* INSTRUCTIONS TO FOLLOW
Within the data that follows, set down exactly the lines from the one containing "The height and" through the one containing "Viewport: 963px width, 527px", both ends included.

Dataset entries:
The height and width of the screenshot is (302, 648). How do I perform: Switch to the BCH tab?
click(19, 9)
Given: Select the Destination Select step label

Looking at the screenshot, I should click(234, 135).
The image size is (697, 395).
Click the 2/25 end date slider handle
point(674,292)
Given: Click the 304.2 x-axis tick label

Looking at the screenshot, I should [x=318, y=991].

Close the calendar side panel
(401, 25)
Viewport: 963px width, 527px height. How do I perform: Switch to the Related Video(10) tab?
...
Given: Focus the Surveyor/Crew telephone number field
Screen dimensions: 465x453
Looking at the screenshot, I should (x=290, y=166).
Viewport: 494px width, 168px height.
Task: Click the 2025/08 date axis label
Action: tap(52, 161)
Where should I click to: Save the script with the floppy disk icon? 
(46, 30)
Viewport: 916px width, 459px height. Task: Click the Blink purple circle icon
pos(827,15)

* FINISHED TASK
The height and width of the screenshot is (302, 648). How do I perform: Switch to the BCH tab?
click(19, 9)
Given: Select the Destination Select step label

Looking at the screenshot, I should click(234, 135).
The image size is (697, 395).
Click the 2/25 end date slider handle
point(674,292)
Given: Click the 304.2 x-axis tick label

Looking at the screenshot, I should [x=318, y=991].

Close the calendar side panel
(401, 25)
Viewport: 963px width, 527px height. How do I perform: Switch to the Related Video(10) tab?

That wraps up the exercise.